The cynicism these efforts were steeped in undercut whatever festive cheer might be a by-product of the experience of seeing them, just put your star in a harassed family situation at the most wonderful time of the year and supposedly that was enough to appeal to your target audience: the people in charge of sticking them on TV channels and internet platforms from now to Kingdom Come. Sit back and watch those royalties pour in from even the least loved of Christmas productions, studio bosses, who cares that they soured the genre for generations to come, aside from those who were determined to enjoy a movie because it was set at that time? Which was why The Night Before looked so resistible.
Take a bunch of hip Hollywood actors and comedy merchants and watch them put their own spin on the celebrations, in an improvised work no less, and it sounded like a recipe for expecting the worst. Indeed, there were plenty who could not perceive anything amusing about this whatsoever, bringing out a nasty whiff of anti-Semitism when the jokes were coming from many Jewish performers and writers who were regarded as criticising or at least insulting the Christian festival. Or pagan festival, if you wanted to go that far back, though few were worried about insulting them.
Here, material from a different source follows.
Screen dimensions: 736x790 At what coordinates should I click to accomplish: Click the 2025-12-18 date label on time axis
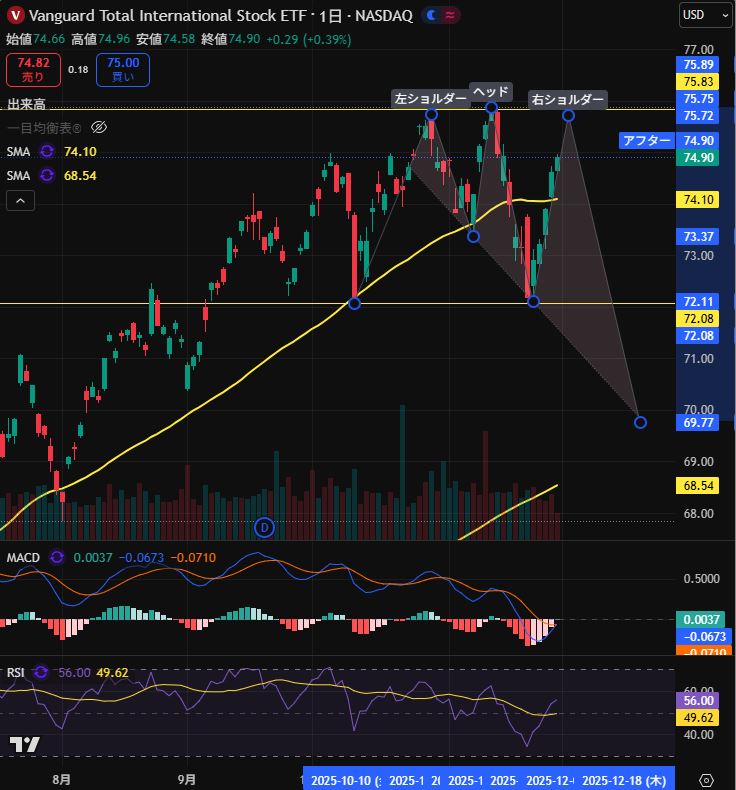pos(625,779)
But if you could get over that, and let’s hope you could, this was actually very funny indeed in places, as it took an outsider's point of view to skewer the most ridiculous elements of the occasion, and Rogen especially was frequently hilarious in his character's attempts to have one final fling with his mates before settling into parenthood.
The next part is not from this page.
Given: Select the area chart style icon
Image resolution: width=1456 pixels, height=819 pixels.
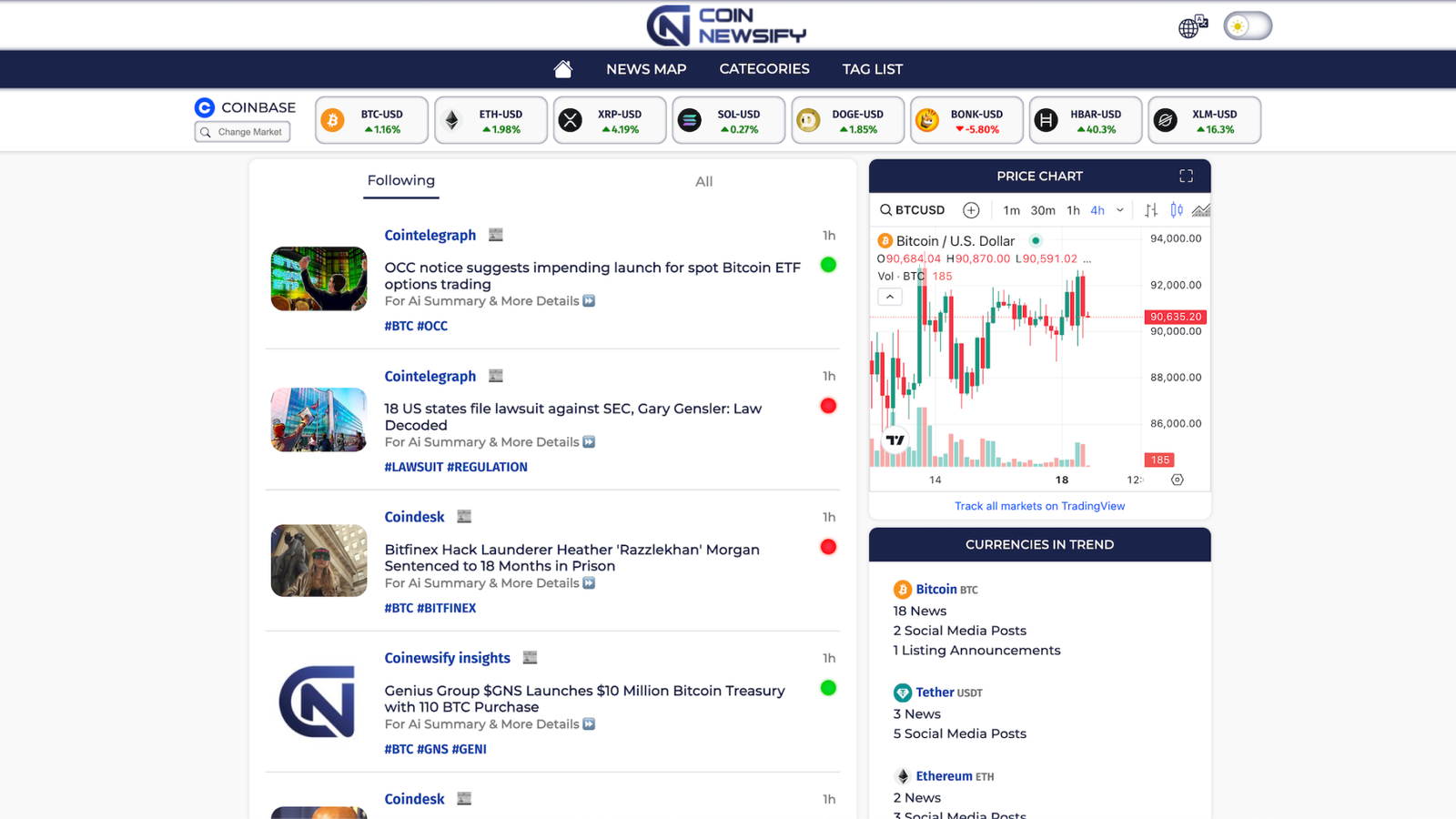Looking at the screenshot, I should (1201, 210).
Fair enough, a bunch of manchildren who really should know better at their age was far from an original concept, notably from the talents making this, but given the final scenes saw the trio acknowledging that it was their stage to stop messing about and start investing in their existences properly, we could appreciate that we were up to that point worth laughing at as well as with. When Isaac is gifted a box of drugs by Betsy, it was the cue for him to behave in a tripped out fashion, again nothing groundbreaking, but you could defy anyone who thought they had a good sense of humour not to laugh at the scene where he’s getting explicit texts. The other two stars had their moments, as Gordon-Levitt got to play the man pining after the one that got away (Lizzy Caplan) who maybe feels the same way and Mackie had fun with chasing after Ilana Glazer, the "Grinch" who insists on stealing his weed, but while there was a happy ending, there was a neat subversion of the clichés: the marriage proposal in front of the crowd doesn't go to plan, there was no baby Jesus coincidence giving birth sequence, and so on. Relentlessly daft but goodnatured with it, The Night Before was an unexpectedly Christmassy bit of fun. Music by Marco Beltrami and Miles Hankins.